On a chaud, dans l’avion, et on est déjà en retard, quand le pilote annonce – en turc – qu’on va devoir attendre une petite heure. On lit tout ça sur le visage de nos voisins et étrangement, l’attente ne nous pèse pas. On rigole. Pour lui, c’est de sa faute. Chat noir des transports. Le pilote nous refait la blague une seconde fois : deuxième heure moite d’attente. Le staff est content, il vend des bouteilles d’eau. C’est donc seulement à la fin de la journée que l’on survole Istanbul, déjà ma mâchoire tombe lorsque j’admire les petits bateaux qui se meuvent dans le coucher de soleil. La jeune fille à côté de moi voyage seule pour la première fois, elle a 17 ans, elle ne sais pas si elle va réussir à sortir de l’aéroport. Je la prends sous mon aile et l’emmène jusqu’à la navette de bus. Il est déjà tard et c’est grâce à un hasard binaire que l’on retrouve nos amis dans un bar, près d’une bouche de métro. Nous voilà. Nous sommes sales mais arrivés. Mon téléphone est au plus profond de ma poche et il n’existe déjà plus.

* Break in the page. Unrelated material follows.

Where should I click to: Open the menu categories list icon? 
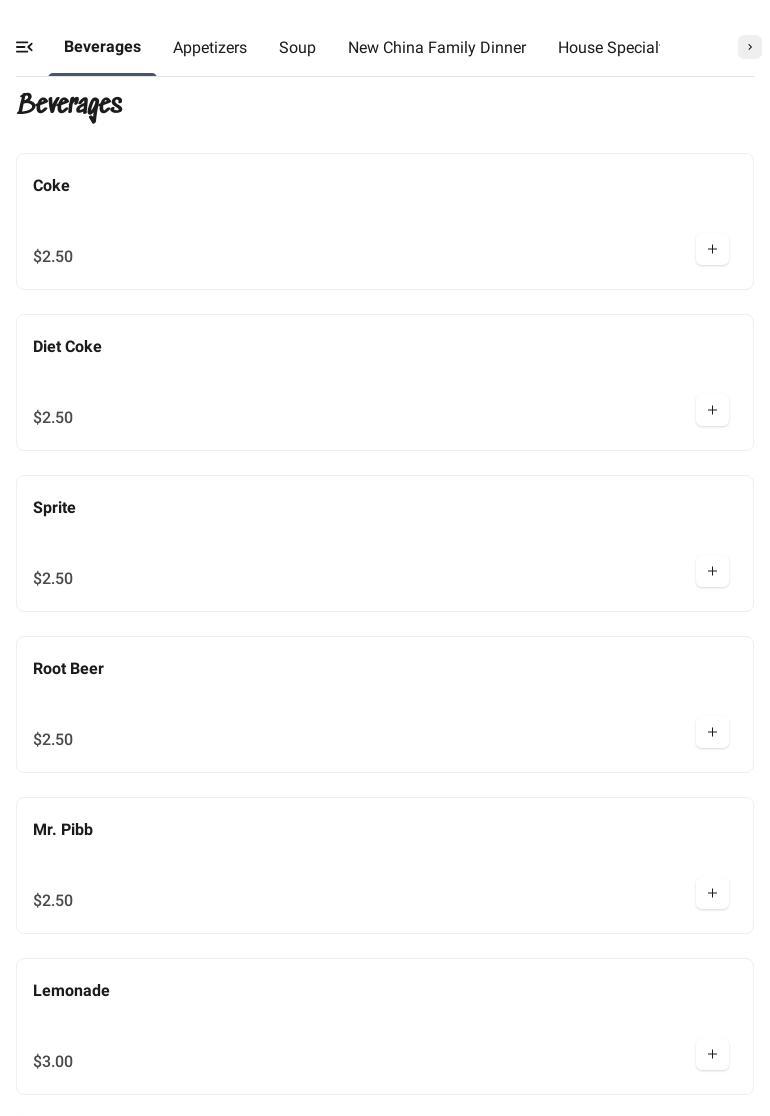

Alors Istanbul, ses quartiers, ses cafés, c’est presque décourageant d’en parler tellement la ville a été quadrillée par les blogueurs – et pour n’en citer qu’une adresse, je vous conseillerais d’aller fureter sur Istanbul Falan Filan. En quatre petits jours seulement, cette ville m’a marquée pour le sentiment d’intense liberté qu’elle m’a procurée. Parce que moi-même j’étais en fuite, parce qu’il faisait lumière, tout le temps, partout. Faire partie d’un groupe, c’est enivrant, on se sent en colonie, on se laisse aller, si tant est que l’on ait un guide aussi bon que le nôtre. L’émerveillement est facile, alors, la vanne jamais loin, les claquettes claquent au sol. Il y a une infinité de reflets, de plantes, de balcons verts, de tables dehors, de vendeurs de cochonneries à grignoter sans y penser. Je suis à des années-lumière de mes dead-lines et dire « ah oui je déménage en Ecosse cet été » sonne vraiment comme une blague. On verra ça plus tard. Pour l’instant, il n’y a que les restaurants sur les toits des immeubles, les clubs bouillants, la tiédeur de l’air.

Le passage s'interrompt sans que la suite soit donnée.